There is quieter material too, which I found just as interesting.
“a lot of bots running categorisation work (749 events) while humans scatter across obscure corners — someone fixing a stray bracket in a plant taxonomy article, someone else adjusting Brazilian beer festival sort keys — the kind of invisible maintenance that keeps Wikipedia’s edges from fraying.”
That is the version of Wikipedia most of us never see, the constant maintenance layer underneath it. The work of keeping the edges from fraying.
At first, I had no idea what the stream might show me. Then I started to wonder if it might surface geopolitical signals, and I still think it might once I run it for longer and build out better geographic context. There are already hints: talk pages about the Iran war, the NFL draft showing up as it happened, 2026 edits “flowing in with the casual confidence of people documenting the present, not the speculative caution you’d expect for a year that hasn’t happened yet.”
But the thing it surfaces most clearly right now is the hum of human attention. People editing what they care about, like Aaliyah’s discography.
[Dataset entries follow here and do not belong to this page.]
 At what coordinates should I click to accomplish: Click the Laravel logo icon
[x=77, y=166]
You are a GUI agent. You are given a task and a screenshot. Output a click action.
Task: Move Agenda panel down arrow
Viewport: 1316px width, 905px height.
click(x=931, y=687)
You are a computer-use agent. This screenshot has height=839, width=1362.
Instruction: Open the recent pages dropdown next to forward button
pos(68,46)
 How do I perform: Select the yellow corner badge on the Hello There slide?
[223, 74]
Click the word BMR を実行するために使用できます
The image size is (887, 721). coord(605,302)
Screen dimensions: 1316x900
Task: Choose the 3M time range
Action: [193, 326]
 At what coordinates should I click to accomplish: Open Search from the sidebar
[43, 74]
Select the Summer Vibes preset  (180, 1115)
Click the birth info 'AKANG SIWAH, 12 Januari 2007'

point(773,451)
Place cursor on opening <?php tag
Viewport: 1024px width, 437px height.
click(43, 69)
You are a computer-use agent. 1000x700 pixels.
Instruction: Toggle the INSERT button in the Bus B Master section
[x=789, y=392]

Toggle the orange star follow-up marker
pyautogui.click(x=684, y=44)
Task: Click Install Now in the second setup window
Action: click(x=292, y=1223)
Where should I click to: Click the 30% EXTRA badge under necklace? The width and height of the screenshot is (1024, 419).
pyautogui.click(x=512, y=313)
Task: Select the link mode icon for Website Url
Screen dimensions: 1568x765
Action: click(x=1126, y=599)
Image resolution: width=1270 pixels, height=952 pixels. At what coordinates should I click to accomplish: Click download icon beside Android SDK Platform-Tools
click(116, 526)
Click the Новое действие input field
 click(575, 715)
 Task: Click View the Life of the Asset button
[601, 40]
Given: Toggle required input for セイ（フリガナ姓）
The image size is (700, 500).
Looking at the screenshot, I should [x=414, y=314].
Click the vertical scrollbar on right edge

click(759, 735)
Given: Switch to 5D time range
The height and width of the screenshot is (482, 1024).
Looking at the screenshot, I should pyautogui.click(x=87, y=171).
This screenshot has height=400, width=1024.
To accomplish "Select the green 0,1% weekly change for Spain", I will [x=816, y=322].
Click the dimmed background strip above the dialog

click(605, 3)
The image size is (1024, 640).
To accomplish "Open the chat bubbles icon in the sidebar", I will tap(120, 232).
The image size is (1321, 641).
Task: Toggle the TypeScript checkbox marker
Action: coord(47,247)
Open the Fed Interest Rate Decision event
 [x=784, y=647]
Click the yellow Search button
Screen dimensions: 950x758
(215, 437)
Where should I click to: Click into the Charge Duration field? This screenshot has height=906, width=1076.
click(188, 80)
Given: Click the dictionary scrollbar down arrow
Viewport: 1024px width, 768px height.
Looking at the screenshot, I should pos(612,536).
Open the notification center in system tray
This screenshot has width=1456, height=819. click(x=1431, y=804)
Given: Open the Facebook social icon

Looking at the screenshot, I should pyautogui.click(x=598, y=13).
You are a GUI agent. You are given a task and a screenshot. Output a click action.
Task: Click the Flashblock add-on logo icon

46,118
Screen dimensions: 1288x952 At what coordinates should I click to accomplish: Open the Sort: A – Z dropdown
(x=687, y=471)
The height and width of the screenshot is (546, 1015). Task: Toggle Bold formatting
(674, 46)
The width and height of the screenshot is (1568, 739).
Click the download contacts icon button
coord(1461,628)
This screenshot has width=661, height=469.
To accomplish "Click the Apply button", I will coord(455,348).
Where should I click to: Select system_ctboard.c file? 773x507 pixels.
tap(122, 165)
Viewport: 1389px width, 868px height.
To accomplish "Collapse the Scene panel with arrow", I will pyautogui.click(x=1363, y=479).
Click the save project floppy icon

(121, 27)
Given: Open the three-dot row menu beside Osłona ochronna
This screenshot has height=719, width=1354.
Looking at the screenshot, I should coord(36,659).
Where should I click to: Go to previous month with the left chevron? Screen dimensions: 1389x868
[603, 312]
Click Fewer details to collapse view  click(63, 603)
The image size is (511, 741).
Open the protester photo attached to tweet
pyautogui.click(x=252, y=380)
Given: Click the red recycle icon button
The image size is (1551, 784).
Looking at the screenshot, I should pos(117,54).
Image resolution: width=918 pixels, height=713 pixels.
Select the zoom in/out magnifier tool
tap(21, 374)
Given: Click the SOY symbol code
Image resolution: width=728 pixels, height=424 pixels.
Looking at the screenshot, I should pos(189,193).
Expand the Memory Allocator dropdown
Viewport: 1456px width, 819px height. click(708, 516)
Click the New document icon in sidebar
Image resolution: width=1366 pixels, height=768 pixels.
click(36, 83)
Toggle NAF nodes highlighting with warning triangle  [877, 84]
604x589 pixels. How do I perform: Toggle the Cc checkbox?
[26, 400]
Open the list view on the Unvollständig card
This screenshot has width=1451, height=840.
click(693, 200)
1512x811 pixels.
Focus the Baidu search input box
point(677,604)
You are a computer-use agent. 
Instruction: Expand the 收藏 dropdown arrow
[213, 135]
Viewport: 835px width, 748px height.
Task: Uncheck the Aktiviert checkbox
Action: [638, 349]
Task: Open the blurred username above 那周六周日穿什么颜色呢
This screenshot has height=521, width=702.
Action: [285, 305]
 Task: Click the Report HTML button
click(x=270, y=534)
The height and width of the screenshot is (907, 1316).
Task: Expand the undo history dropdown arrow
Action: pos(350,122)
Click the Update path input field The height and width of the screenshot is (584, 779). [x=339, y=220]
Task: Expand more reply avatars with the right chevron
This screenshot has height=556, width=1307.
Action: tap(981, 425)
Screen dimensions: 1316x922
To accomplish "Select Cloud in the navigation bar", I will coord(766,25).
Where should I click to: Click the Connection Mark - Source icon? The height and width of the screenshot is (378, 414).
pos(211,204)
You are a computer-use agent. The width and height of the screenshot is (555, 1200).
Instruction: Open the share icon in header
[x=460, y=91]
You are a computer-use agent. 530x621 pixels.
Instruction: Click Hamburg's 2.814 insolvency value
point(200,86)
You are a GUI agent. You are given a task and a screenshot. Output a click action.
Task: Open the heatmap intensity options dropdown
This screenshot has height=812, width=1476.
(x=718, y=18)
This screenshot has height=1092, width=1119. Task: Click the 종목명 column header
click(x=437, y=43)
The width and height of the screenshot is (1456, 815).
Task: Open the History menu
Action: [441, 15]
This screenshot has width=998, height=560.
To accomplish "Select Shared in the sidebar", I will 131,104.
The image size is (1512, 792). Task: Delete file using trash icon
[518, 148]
People correcting small errors, people fighting over phrasing, people adding citations. People disputing whether haggis is uniquely Scottish and reconciling conflicting death dates for cast members of The Brady Bunch.
The point was not that AI can summarise Wikipedia edits (it can). More interesting to me is that AI can become an interpretive layer over messy, live systems; it can sit between raw activity and human understanding, not to replace the human, but to help the human notice what might otherwise be invisible, right now.
The shape of what’s happening
Real-time data is alive. Dashboards can measure it, but they don’t always help you feel what is changing, why it matters, or what might be emerging before you know what question to ask. The systems we already have are very useful… charts, data analysts, alerts, etc. But a lot of systems do not just need measurement, they also need sense-making, in ways that humans instinctively undertand. That’s where I like the idea of stories as an interface for streams of data.
An ecommerce team does not always need another chart of traffic and conversion. Mabe they would benefit from a plain-language read on what is happening in the store right now, and maybe some suggestions as to why (a sudden influx of visitors, a pattern starting to emerge based on what else is going on in the world). A social product does not always need another feed, sometimes it needs to know which conversations are picking up momentum, and which communities are suddenly paying attention. An operations team does not always need more logs. Sometimes it needs a plain-language read on what pattern is emerging before anyone names it.
Wikipedia Live is my first public pass at this model. It is small and slightly odd, but it gave me a way to play with the underlying idea: AI as a narrative interface for live data.
And this has been (and continues to be) a fun side project, one that started with a hunch and a skill I wanted to stretch, and enough curiousity to follow the weird stuff when it showed up. I started with the raw ingredients of the Wikipedia edits firehose and an Anthropic API key. And I made something that brought me more joy than I was expecting, a window into people caring about things in public, in real time, on one of the strangest and most important collaborative systems we have.
The site is live at datastories.live
It is still early, it probably has bugs, it definitely has opportunities for improvement. I welcome feedback!
And it has opened up the next set of experiments I want to build: ecommerce stories from synthetic store data, social stories from AT Protocol, and tech-news stories from signals across Hacker News, GitHub events, and other sources.
If you find value in Wikipedia, consider supporting the Wikimedia Foundation. The project only exists because Wikimedia makes this kind of public infrastructure available.